The whole is greater than the part.
This is the pie axiom. A piece of a pie is smaller than the pie itself. This axiom recognizes the observation that the parts of any object will be smaller than the object itself. If we break the number 10 into 2, 5 and 3, then each of these parts is smaller than the original 10.
PROPOSITION 1
The first preposition is a nice gentle introduction to a Euclidian proof. It one of the few construction proofs in Euclid which in this case is to construct an equilateral triangle. If you remember your school geometry you'll recall that an equilateral triangle is a triangle that has three equal length sides. The construction proceeds as follows. I'm not using the same language used in Euclid, but it's the same construction and proof.
1, Draw a straight line of any convenient length., label the line ends A and B.
2. Using a compass, place the compass point on A and open the compass so that the pencil touches B.
3. Draw circle, C1, using the compass. This circle will have a center A and a radius given by the length of the AB.
3. Next, place the compass on point B, and open the compass so that the pencil end touches A and draw a circle, C2.
4. You should now have two circles drawn. You should also notice that the circles cross over at two points.
5. Pick the upper point where the circles cross and mark it point C.
6. Draw two lines, from C to A and from C to B.
7. We claim that the triangle drawn on the points A, B and C is an equilateral triangle.
These steps are shown below in graphical form.
We now need to give the proof that triangle ABC, is an equilateral triangle.
The radius of circle C1, has a length of AB.
The length of line AC is also the radius of C1.
Therefore AB = AC.
The radius of circle C2, has a length of AB.
The length of line BC is also the radius of C2.
Therefore AB = BC.
Since AB = AC and AB = BC, therefore AC = BC.
Since all sides have equal length, ABC is an equilateral tringle.
Hopefully you agree that proposition 1 is reasonably straight forward. It seems like a typical problem in geometry.
What readers will find puzzling are the next two propositions. After proposition 3, the book returns to more familiar territory. So what are propositions 2 and 3 about?
Proposition 2 is about duplicating a line segment and 3 is about cutting off segments. The reader is probably expecting to dive straight into proofs related to angles, triangles, and rectangles, much like a modern textbook on geometry.

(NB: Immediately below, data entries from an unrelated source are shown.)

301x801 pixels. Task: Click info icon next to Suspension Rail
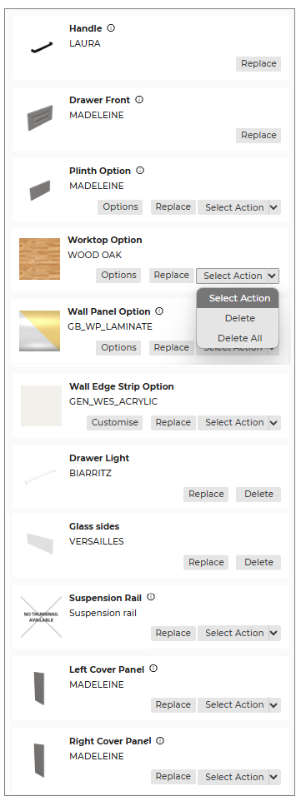coord(151,597)
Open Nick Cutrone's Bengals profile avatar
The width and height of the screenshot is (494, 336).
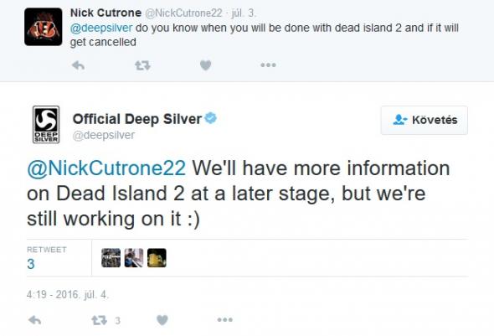44,27
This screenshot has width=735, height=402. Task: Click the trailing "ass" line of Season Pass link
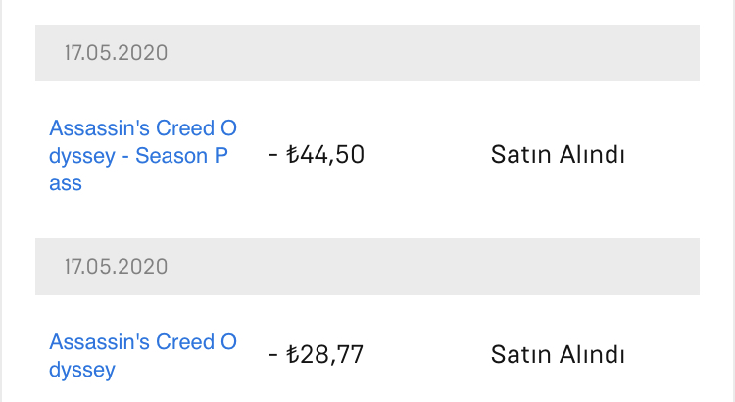66,183
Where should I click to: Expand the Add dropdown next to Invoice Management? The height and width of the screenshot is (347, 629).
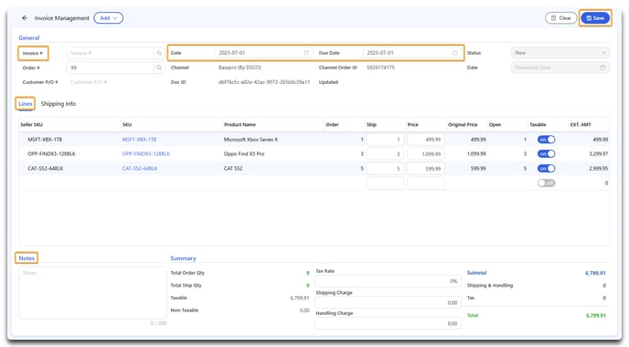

Why does Proposition 2 go to tall the lengths to copy a line using a series of constructions? It would seem more convenient to just copy a line using a compass to physically measure a length, then move the compass to the new location and draw the copied line. However, the Greeks didn’t like to use the compass-distance measure as part of a proof. Instead they preferred a purely geometric method to copy a line.
Proposition 2 and 3 are a pair. Proposition 2 is only referenced once in the whole of Book I where we find it used to prove Proposition 3. Proposition 3 is used in twelve propositions in Book I as well as propositions in the other books on geometry in the series.
Proposition 2 copies a line to a given point, and Proposition 3 allows the line to be rotated in any orientation. Proposition 3 is relatively simple, but Proposition 2 is a very clever use of geometry and is the first hint of the sophistication of the Greek geometry. These two propositions are existence proofs that the given operation can be done.